Each line from the one that contains "Where should I click to: Select" to the last line of the records below must be restated word for word.
═════ Data shown
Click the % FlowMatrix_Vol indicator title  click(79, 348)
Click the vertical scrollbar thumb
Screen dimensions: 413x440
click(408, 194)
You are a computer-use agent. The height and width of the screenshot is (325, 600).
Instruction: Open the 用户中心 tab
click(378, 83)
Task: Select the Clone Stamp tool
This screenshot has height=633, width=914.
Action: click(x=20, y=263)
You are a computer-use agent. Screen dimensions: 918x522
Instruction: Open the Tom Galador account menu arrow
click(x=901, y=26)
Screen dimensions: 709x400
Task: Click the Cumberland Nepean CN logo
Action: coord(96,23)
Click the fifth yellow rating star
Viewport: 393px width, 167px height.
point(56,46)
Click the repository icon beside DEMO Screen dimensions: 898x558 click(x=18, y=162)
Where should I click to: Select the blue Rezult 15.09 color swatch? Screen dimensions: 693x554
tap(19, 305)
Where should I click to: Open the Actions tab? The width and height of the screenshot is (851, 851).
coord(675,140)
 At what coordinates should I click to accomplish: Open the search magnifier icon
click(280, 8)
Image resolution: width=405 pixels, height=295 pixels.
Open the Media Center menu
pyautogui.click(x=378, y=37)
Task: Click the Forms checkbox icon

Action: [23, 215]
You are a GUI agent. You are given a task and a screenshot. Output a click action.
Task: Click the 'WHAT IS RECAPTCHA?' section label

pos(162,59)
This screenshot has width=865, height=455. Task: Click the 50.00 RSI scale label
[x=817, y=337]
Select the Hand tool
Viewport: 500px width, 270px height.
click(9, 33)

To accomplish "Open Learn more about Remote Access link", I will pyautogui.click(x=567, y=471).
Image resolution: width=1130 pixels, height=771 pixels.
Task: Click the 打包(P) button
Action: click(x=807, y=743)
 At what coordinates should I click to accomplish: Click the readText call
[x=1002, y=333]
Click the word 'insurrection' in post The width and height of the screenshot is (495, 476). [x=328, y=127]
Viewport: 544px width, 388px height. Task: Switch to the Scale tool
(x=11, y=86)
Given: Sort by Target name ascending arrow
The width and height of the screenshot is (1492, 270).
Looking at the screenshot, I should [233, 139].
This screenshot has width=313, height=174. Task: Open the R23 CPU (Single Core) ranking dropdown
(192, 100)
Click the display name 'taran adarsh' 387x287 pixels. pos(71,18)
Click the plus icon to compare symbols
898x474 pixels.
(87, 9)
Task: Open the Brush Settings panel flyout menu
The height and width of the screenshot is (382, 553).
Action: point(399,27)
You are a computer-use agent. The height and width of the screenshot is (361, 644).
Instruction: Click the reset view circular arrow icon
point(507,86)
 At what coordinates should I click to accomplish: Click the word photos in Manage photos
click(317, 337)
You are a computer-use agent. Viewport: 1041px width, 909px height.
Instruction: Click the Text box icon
══════════
Output of the task |
Where should I click to: Select the blue Rezult 15.09 color swatch? Screen dimensions: 693x554
tap(19, 305)
Where should I click to: Open the Actions tab? The width and height of the screenshot is (851, 851).
coord(675,140)
 At what coordinates should I click to accomplish: Open the search magnifier icon
click(280, 8)
Image resolution: width=405 pixels, height=295 pixels.
Open the Media Center menu
pyautogui.click(x=378, y=37)
Task: Click the Forms checkbox icon

Action: [23, 215]
You are a GUI agent. You are given a task and a screenshot. Output a click action.
Task: Click the 'WHAT IS RECAPTCHA?' section label

pos(162,59)
This screenshot has width=865, height=455. Task: Click the 50.00 RSI scale label
[x=817, y=337]
Select the Hand tool
Viewport: 500px width, 270px height.
click(9, 33)

To accomplish "Open Learn more about Remote Access link", I will pyautogui.click(x=567, y=471).
Image resolution: width=1130 pixels, height=771 pixels.
Task: Click the 打包(P) button
Action: click(x=807, y=743)
 At what coordinates should I click to accomplish: Click the readText call
[x=1002, y=333]
Click the word 'insurrection' in post The width and height of the screenshot is (495, 476). [x=328, y=127]
Viewport: 544px width, 388px height. Task: Switch to the Scale tool
(x=11, y=86)
Given: Sort by Target name ascending arrow
The width and height of the screenshot is (1492, 270).
Looking at the screenshot, I should [233, 139].
This screenshot has width=313, height=174. Task: Open the R23 CPU (Single Core) ranking dropdown
(192, 100)
Click the display name 'taran adarsh' 387x287 pixels. pos(71,18)
Click the plus icon to compare symbols
898x474 pixels.
(87, 9)
Task: Open the Brush Settings panel flyout menu
The height and width of the screenshot is (382, 553).
Action: point(399,27)
You are a computer-use agent. The height and width of the screenshot is (361, 644).
Instruction: Click the reset view circular arrow icon
point(507,86)
 At what coordinates should I click to accomplish: Click the word photos in Manage photos
click(317, 337)
You are a computer-use agent. Viewport: 1041px width, 909px height.
Instruction: Click the Text box icon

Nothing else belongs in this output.